“Há um certo medo e ansiedade e um grande interesse visual nas coisas que vemos ao chegar em uma grande cidade. Acho que é tudo o que posso dizer sobre isso.” Edward Hopper, sobre o quadro “Approaching a City”
Por Eduardo Affonso
Volta e meia tenho que escrever “uns dois parágrafos” a meu respeito, e embatuco.
Minha biografia não chega a tanto.
Mineiro, arquiteto e…. e é isso.
Há quem, nessas situações, coloque – meio à brinca, meio à vera – o signo, o ascendente e uma Lua em Escorpião para indicar que tem pegada.

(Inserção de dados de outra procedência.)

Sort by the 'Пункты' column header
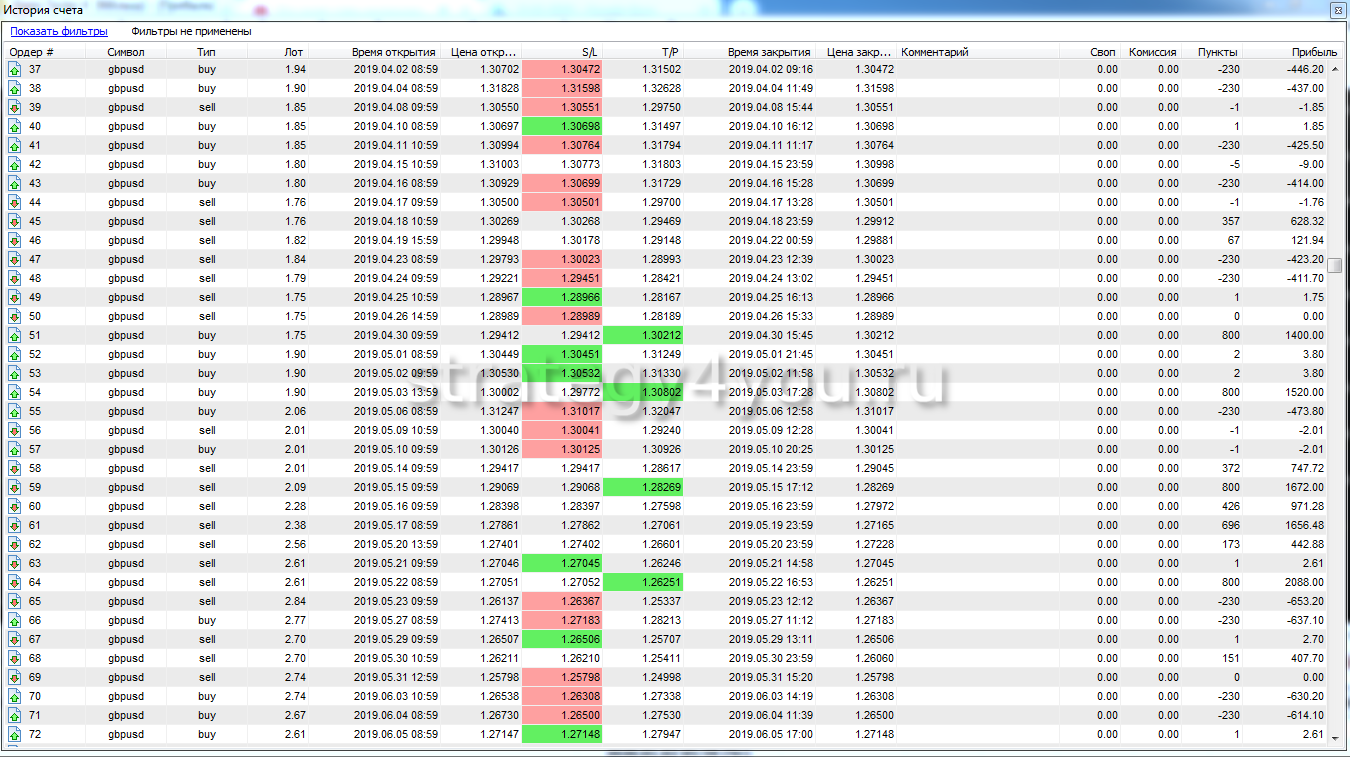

Eu me contento com ser mineiro (é algo que me define, esses oitenta por cento de ferro na alma), arquiteto (é a profissão que escolhi, e com a qual me mantenho) e recuo antes de incluir “asmático”.
Asmático, não soasse como vitimização, deveria vir antes de arquiteto e junto com mineiro, porque nasci assim, e a todo o resto veio bem depois.
Ser mineiro moldou meu modo de falar, de pensar. Ser asmático, o jeito com que me afogo no ar que respiro, e que acaba por afetar como falo e penso.
Junto com a asma veio a ansiedade. E com a ansiedade, o pânico.
Esse aperto no peito pela manhã, à noite – é asma ou angústia?
Esse chiado, como se houvesse um gato asfixiado na garganta – é ar demais ou de menos?
E essa palpitação, essa vontade de fugir, de estar em qualquer outro lugar que não aqui, porque aqui o ar é irrespirável?
Asma e pânico são formas distintas de sufocamento. Uma é afogar-se no ar; a outra, no mundo.
Talvez nem todo asmático seja ansioso. Isso pode ter a ver com Touro, com a ascendência em Áries, com a Lua (sabe-se lá onde) prateando a solidão.
Aquela solidão de não poder correr na hora do recreio. Não poder sair no sereno. Ter que usar agasalho, frequentar curandeiros, tomar poções de mel e ervas, ser benzido junto à gameleira. Dormir quase sentado, com emplastro fumegante sobre o peito.
E, para aproveitar o fôlego, falar depressa demais. Por não poder correr, andar depressa demais. E respirar pela boca e pelo nariz em quantidade que nunca é demais para os pulmões.
Asma não tem cura. Ansiedade e pânico, talvez.
Na próxima vez que tiver que escrever “dois parágrafos” a meu respeito, talvez parafraseie Drummond:
“Quando nasci, um anjo aflito
desses de asas e retinas fatigadas
disse: Vai, Eduardo! ser ofegante na vida.”
Ter uma Lua em Escorpião ajudaria. Mesmo que fosse minguante. Mesmo que só para enfeitar a biografia.